This is my life. This is my religion. While I've been practicing Buddhism for over 3 years now, this is what I think about more than anything - what guides my view of the world and my understanding of the people in it. Travel. Culture. Food. Life. And Tony Bourdain has been my mentor - my messiah - in all of it. It's been a year since he passed, and I still can't talk about him without crying. I still consume over 1000 hours of his voice every year. Through his books, his articles, his memoirs on tape. I watch his shows every time I book a trip (which is often) and every time I pack my suitcase (which seems to be every month these days). I look to him as my mentor and guide. Always just a few steps behind him. Always just slightly in his shadow.
It's like that scene in Fight Club when you arrive just a little too late, existing only in the shadows of what once was. Perhaps the walls are still sweating. Maybe you kneel down and place the awkward skin of your knee onto the floor and the heavy concrete is still warm to the touch. The energy is stale but you know you're on the right path - you simply came a little too late.
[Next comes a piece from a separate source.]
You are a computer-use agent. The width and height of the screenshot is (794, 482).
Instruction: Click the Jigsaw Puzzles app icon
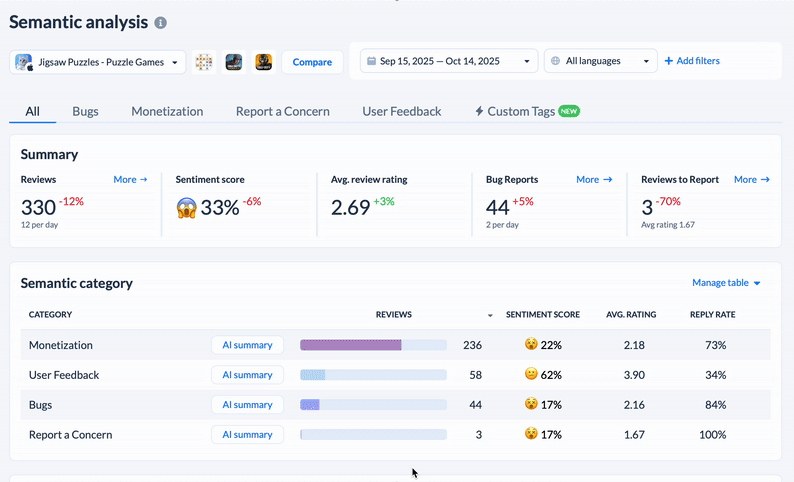click(x=24, y=62)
We're not meant to know our heroes. It keeps them divine. And maybe that's the whole point. Yet still, I can't travel without consulting him. With every new country I seek out the secrets that he shared so freely: sitting on a plastic stool in a back alley of Hanoi. Riding a boat along the Cuban coast eating shrimp with your hands. Walking the streets of Santa Teresa as the sun goes down. But these lessons came at a cost, the levied taxes knocked him to his knees. How do you become the true, honest, vulnerable voice we love so much? How does it not break you? It does, is the answer. To get to this point, to be all these things requires something that many will never recover from. Year after year he gave us everything he had and then just a few miles more. Anthony, our beloved Tony Bourdain, gave it everything he could. Every drop and leftover ounce inside of him. He never saved anything for the swim back.